-
Notifications
You must be signed in to change notification settings - Fork 52
Description
Community Note
- Please vote on this issue by adding a 👍 reaction to the original issue to help the community and maintainers prioritize this request
- Please do not leave "+1" or other comments that do not add relevant new information or questions, they generate extra noise for issue followers and do not help prioritize the request
- If you are interested in working on this issue or have submitted a pull request, please leave a comment
What is the outcome that you are trying to reach?
Distributed model training can be challenging when building the entire pipeline end-to-end.
A typical setup often involves:
- Data ingestion and preprocessing for large datasets
- A distributed training execution layer
- Experiment tracking and observability
- Proper containerization for environment isolation
- Orchestration with Kubernetes (EKS)
- Durability, fault tolerance, caching, and reproducibility
While each of these components can be set up independently, stitching them together into a single, reliable, and reproducible pipeline often requires significant engineering effort. The existing examples focus narrowly on the training step, leaving orchestration, retries, caching, and multi-step workflows as a separate challenge for teams to solve.

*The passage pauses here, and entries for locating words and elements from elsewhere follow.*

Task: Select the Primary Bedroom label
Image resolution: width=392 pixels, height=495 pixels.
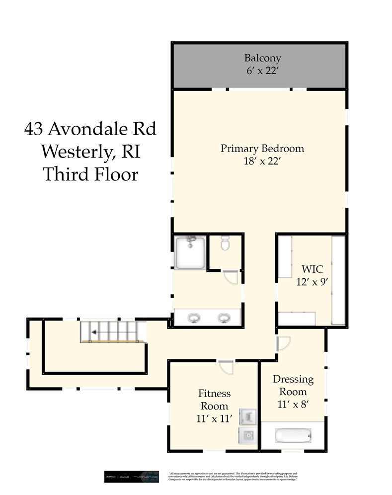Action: (262, 148)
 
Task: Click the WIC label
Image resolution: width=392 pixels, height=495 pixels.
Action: (313, 269)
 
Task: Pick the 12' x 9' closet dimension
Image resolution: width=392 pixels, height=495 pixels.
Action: (313, 281)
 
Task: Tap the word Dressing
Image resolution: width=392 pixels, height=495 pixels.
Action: (293, 379)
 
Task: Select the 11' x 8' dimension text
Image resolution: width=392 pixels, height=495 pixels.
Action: (293, 404)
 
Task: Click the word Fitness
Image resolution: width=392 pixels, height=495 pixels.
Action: (214, 393)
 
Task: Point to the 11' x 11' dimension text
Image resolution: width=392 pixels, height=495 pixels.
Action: (214, 418)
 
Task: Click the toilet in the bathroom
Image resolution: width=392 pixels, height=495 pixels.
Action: (225, 244)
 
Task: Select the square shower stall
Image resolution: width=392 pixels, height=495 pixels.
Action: (190, 252)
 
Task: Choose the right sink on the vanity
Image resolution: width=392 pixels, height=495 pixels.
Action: (225, 317)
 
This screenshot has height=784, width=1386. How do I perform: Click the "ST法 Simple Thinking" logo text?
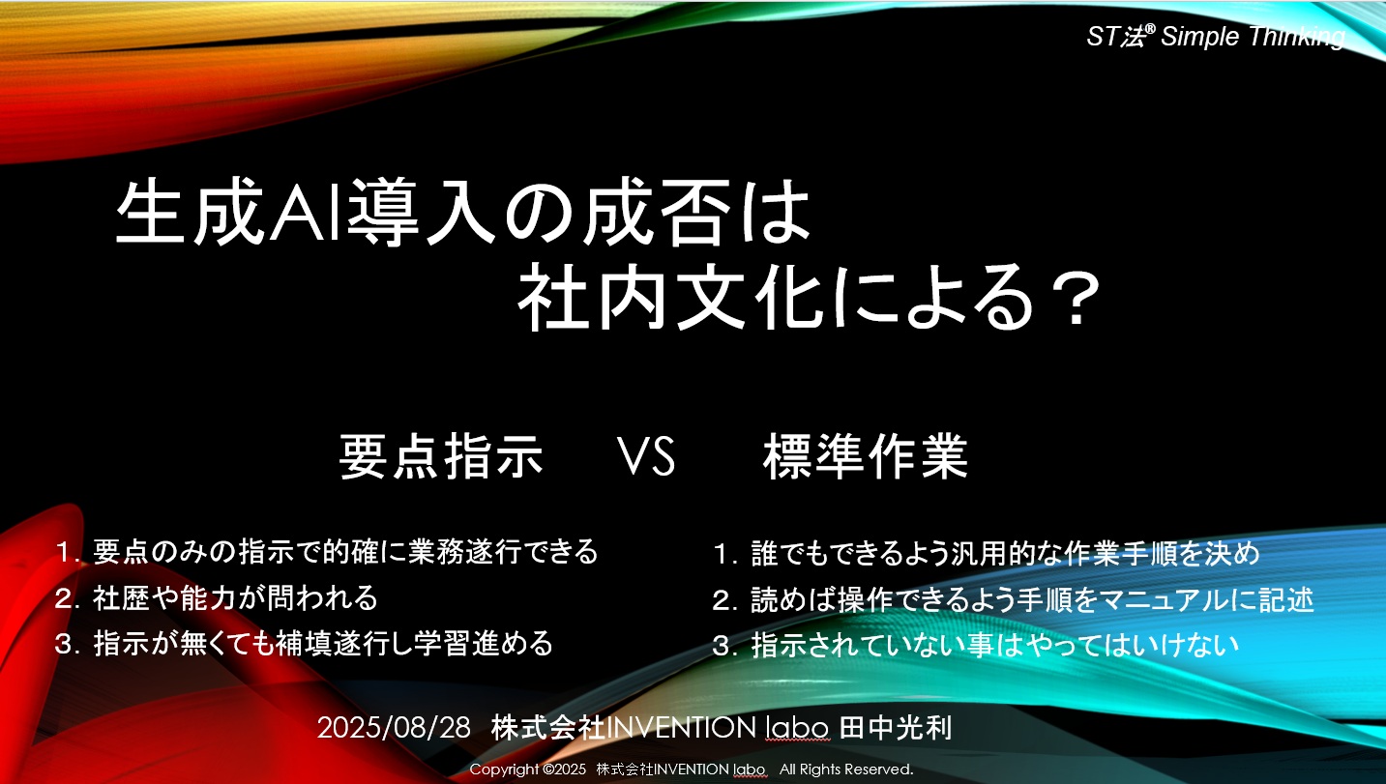click(x=1216, y=37)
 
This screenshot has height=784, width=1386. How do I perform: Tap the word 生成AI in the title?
click(x=229, y=212)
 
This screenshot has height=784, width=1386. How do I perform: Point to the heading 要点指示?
click(x=441, y=456)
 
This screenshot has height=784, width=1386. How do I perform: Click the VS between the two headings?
click(x=647, y=456)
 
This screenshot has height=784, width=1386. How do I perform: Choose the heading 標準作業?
click(x=866, y=456)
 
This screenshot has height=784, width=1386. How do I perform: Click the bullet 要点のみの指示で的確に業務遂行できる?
click(x=327, y=552)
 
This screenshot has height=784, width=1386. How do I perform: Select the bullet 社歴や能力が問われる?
click(x=216, y=597)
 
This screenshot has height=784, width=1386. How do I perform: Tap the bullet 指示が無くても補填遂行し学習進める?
click(x=304, y=644)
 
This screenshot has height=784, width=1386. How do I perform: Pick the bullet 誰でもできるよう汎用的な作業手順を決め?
click(x=987, y=553)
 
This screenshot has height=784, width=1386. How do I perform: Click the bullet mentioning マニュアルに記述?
click(x=1013, y=599)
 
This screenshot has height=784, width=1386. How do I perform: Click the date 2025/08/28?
click(x=394, y=727)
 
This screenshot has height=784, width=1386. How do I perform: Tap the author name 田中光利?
click(x=896, y=727)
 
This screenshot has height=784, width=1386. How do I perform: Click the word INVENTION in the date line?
click(x=681, y=727)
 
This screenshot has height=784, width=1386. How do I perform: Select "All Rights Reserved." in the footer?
click(x=846, y=769)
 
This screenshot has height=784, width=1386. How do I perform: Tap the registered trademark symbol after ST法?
click(x=1150, y=28)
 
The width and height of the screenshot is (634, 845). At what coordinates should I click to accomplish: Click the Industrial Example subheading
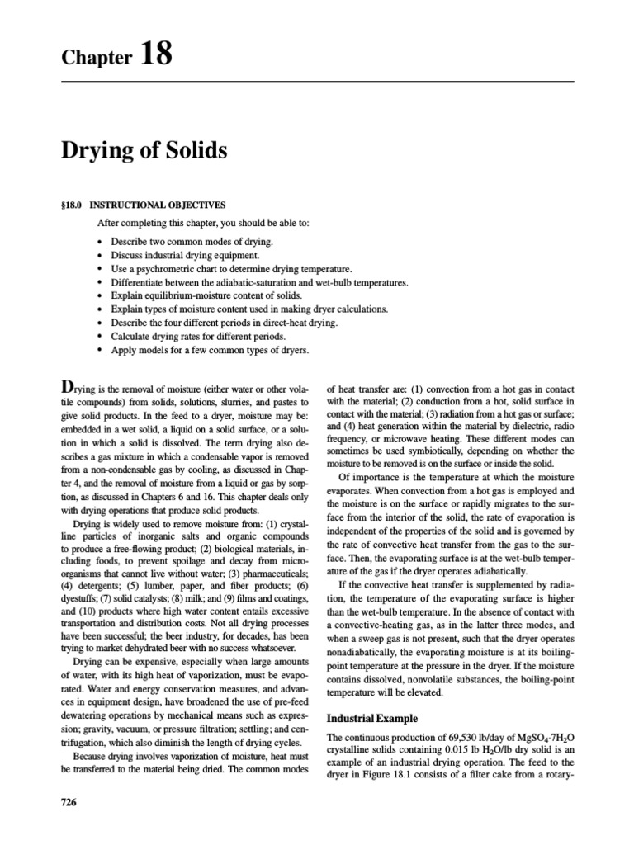(374, 718)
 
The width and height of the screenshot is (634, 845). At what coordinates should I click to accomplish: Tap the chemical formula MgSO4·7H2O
(542, 738)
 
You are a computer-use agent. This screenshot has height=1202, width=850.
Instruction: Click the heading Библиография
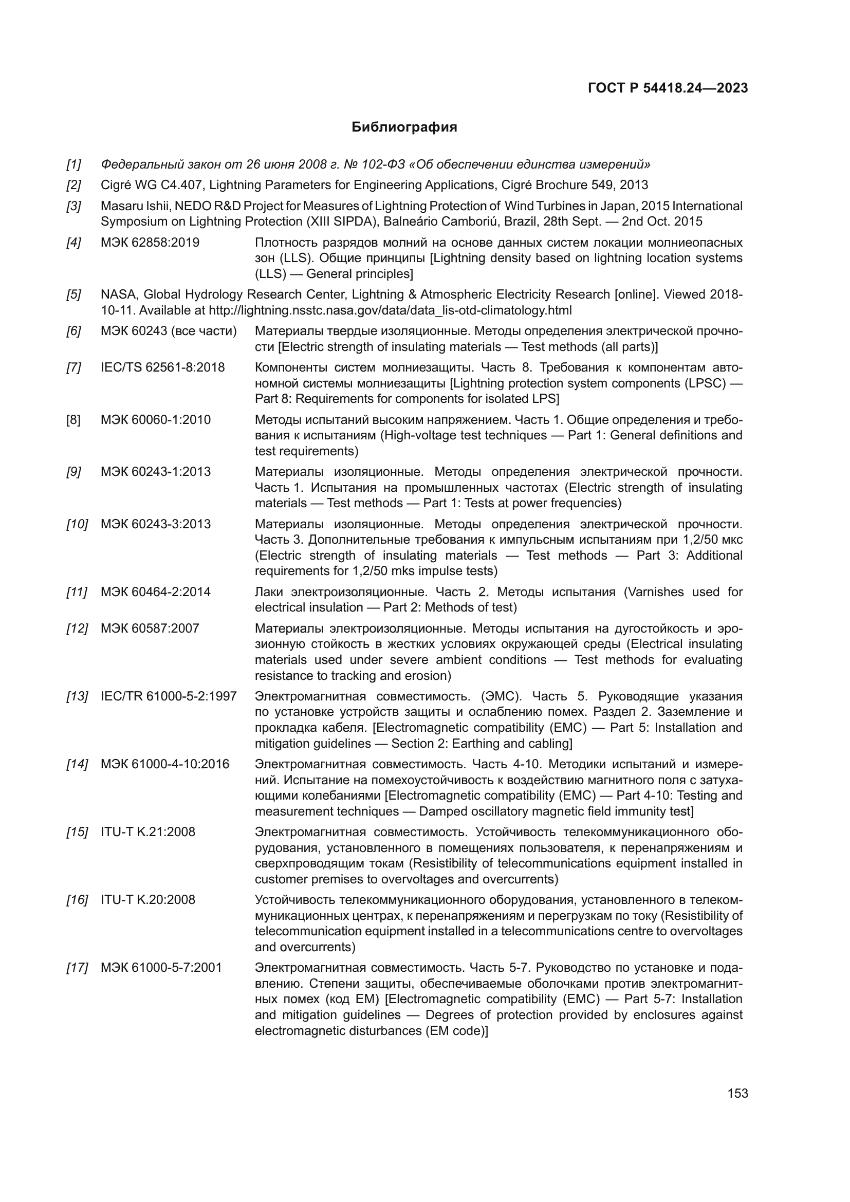coord(404,127)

Describe the solution you would like
I propose a fully open-source blueprint for distributed training on AWS Trainium that runs on EKS, with Flyte as the orchestration layer. For the model, I can either fine-tune BERT on an Arabic reviews dataset or pre-train BERT on the FineWeb dataset. Happy to proceed with whichever is preferred.
This blueprint would go beyond just running a training job. It would demonstrate how to manage the entire lifecycle in a reproducible and scalable way, including:
- Multi-node distributed training on Trainium
- Data streaming and preprocessing for large datasets
- Integration with PyTorch Neuron/Optimum Neuron for Trainium acceleration
- Built-in experiment tracking and observability
- Automatic caching, retries, and fault tolerance
- Integration with AWS-native services like S3 (storage), CloudWatch (logs), and ECR (images)
- Fully open-source stack: PyTorch,
streaming
library, Neuron SDK, Flyte, Kubeflow Training Operator, Kubernetes/EKS
By providing this orchestration-first approach, we give AI practitioners a ready-to-use blueprint that is scalable, reproducible, and easy to adapt, reducing the operational burden while keeping the infrastructure open source and AWS-native.